# Открытый раздел > Рождение >  Масло примулы вечерней

## ku_mama

кто пил?  по какой схеме?

я нашла несколько:

1. 31 недель	1х500 мг 1 раз в день
32 недель	1х500 мг 2 раза в день
33 недель	1х500 мг 2 раза в день
34 недель	1х500 мг 3 раза в день
35 недель	1х500 мг 4 раза в день
36 недель	2х500 мг 3 раза в день
37 недель	2х500 мг 3 раза в день
38 недель	3х500 мг 3 раза в день
39 недель	4х500 мг 3 раза в день, плюс 2х500 мг на ночь к шейке, как свечи
40 недель	4х500 мг каждый час-два, плюс 2х500 мг на ночь к шейке, как свечи

2. Классическая:
с 34-й по 1 в день,
с 36-й - по 2 в день, 
с 38-й или 39-й по 3 в день. 

3. в США рекомендуют следующую схему: 
С 24 недели: по 1000 мг в день
С 30 недели: по 1500 мг в день
С 34 недели: по 3000 мг в день.

Просто думаю, сколько банок покупать....

----------


## ku_mama

это если по 500 мг... а если по 1300 мг ???????

----------


## kazangi

я на др. форуме интересовалась про это масло, мне написали, что тем же действием обладает оливковое экстра виржин, пить с 34-36 недели по 2-3 ложки в день.
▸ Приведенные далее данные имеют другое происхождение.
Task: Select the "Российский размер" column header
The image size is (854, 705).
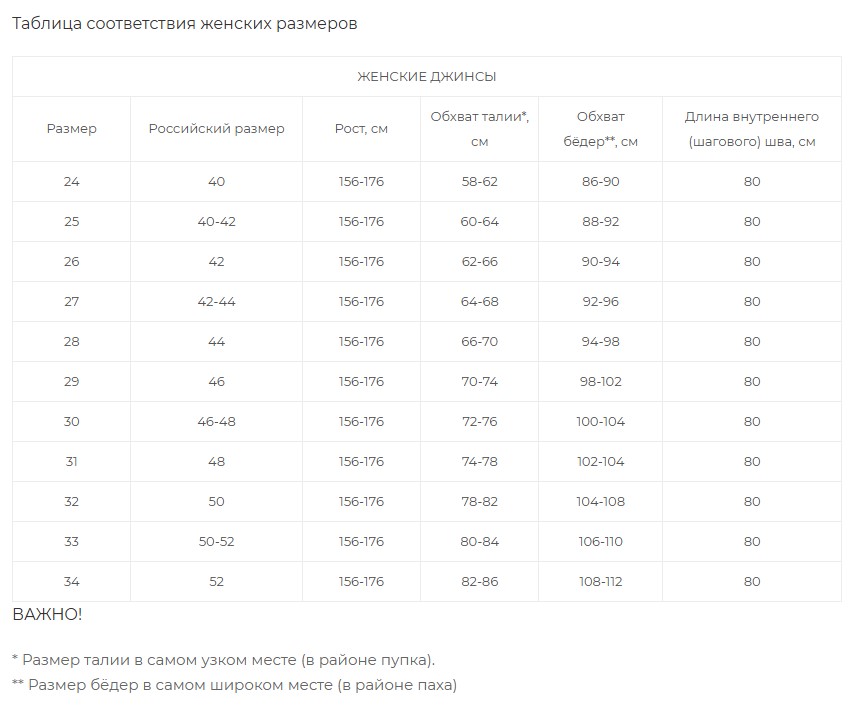Action: point(216,129)
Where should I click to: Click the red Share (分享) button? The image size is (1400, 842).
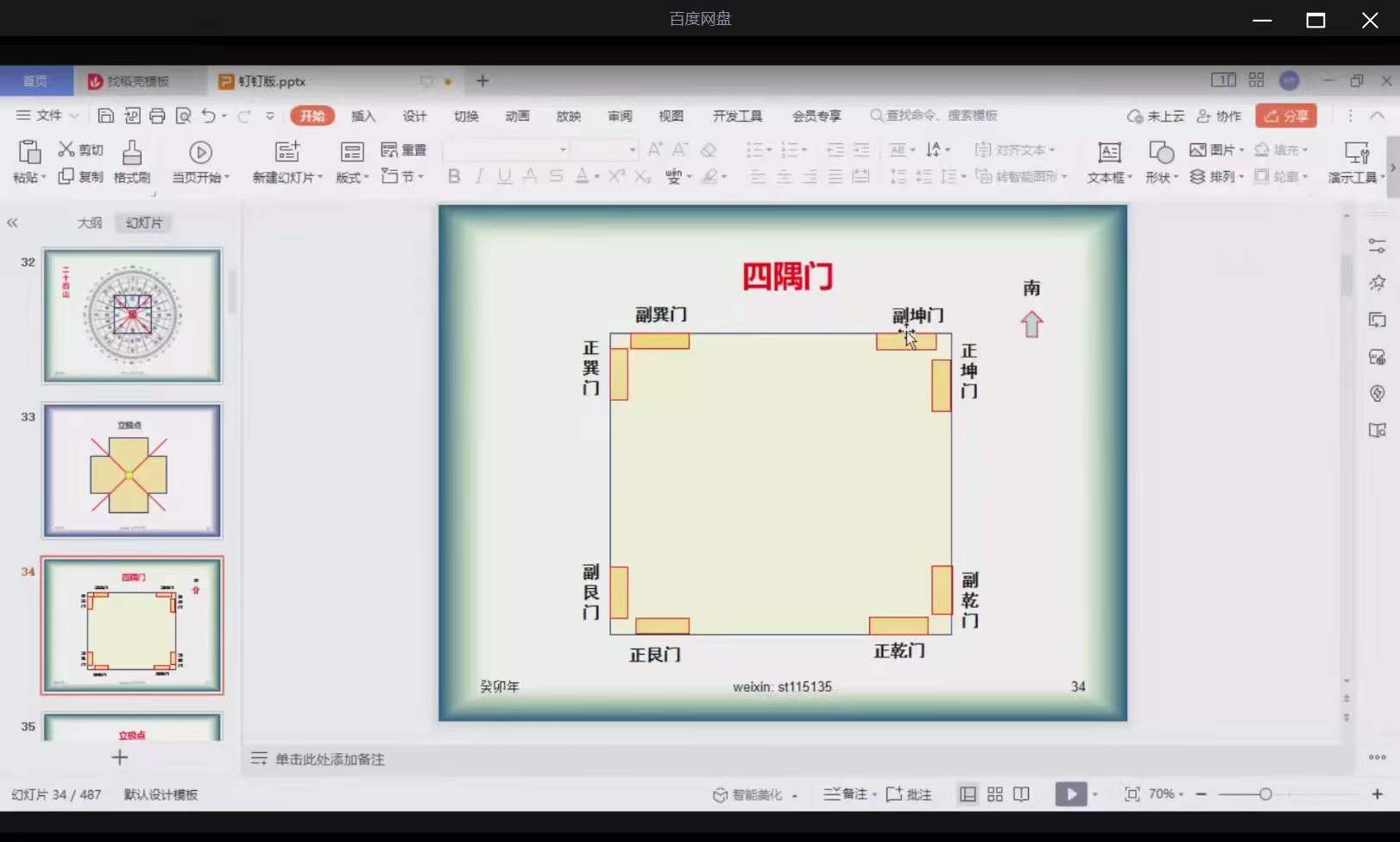pyautogui.click(x=1286, y=116)
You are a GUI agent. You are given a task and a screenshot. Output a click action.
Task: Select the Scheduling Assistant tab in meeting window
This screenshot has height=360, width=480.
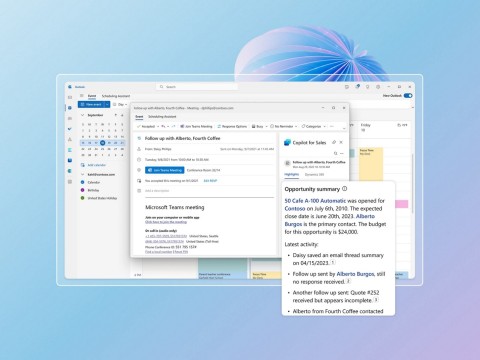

А конкретно масло примулы лучше на промежность использовать.

----------


## Домик в деревне

Ух ты ж, какие изощренные схемы существуют. 
Я знаю схему по столовой ложке в день с 34й недели =))) Любого масла. Лично я делаю глоток любого масла, которое есть в доме. Сейчас пока еще кедровое не кончилось, оно очень вкусное, но скоро кончится, буду простое оливковое экстра верджин пить, на кунжутное вряд ли раскошелюсь =)

----------


## Tash

оливковое??? да ну нафиг! оно гораздо беднее по кислотам, и соотношение омега6\омега3 совсем не то, что в  масле примулы.
кунжутное ложками не попьёшь, если оно натуральное)))
а вот кедровое само то! по составу даже примулу опережает на много пунктов.

----------


## yakudza

Может не совсем в тему...
Я просто подумала, если масло принимать внутрь, оно, наверное, и от изжоги поможет? (замучала проклятая)

----------


## Домик в деревне

Мне от изжоги больше всего помогало кушать очень маленькими порциями, но часто.

----------


## olga_s

а кто-нибудь его в Калуге видел? я не нашла. думаю в Мск ехать за ним.

----------


## kazangi

фемигландин попробуйте поискать, это тоже самое, или масло ослинника, у распространителей БАД vision что-то такое есть, я думаю, ее среди других БАДов тоже можно найти

----------


## olga_s

мне бы не хотелось вижн...  а фемигландин - он с витамином Е. хотелось бы найти примулы производства "Сольгар" http://smed.ru/catalog-medical/70712/#article - их витамины перинатальные пью. этой фирме доверяю, ибо они не синтетические. во всех аптеках - и государственных, и частных, и в экологии человека спрашивала - нет примулы... буду знакомых из Мск просить везти, на верно

----------


## olga_s

подруга привезла из Мск Масло вечерней примулы (Масло ослинника) Виталайн / Evening Primrose Oil Vitaline - 861 руб. 100 капсул. Производителя "Сольгар" не нашла. ну Виталайн вроде тож неплохие - американские. буду пить по второй схеме - с 34 недели. как раз около 100 выходит до 40ой.

----------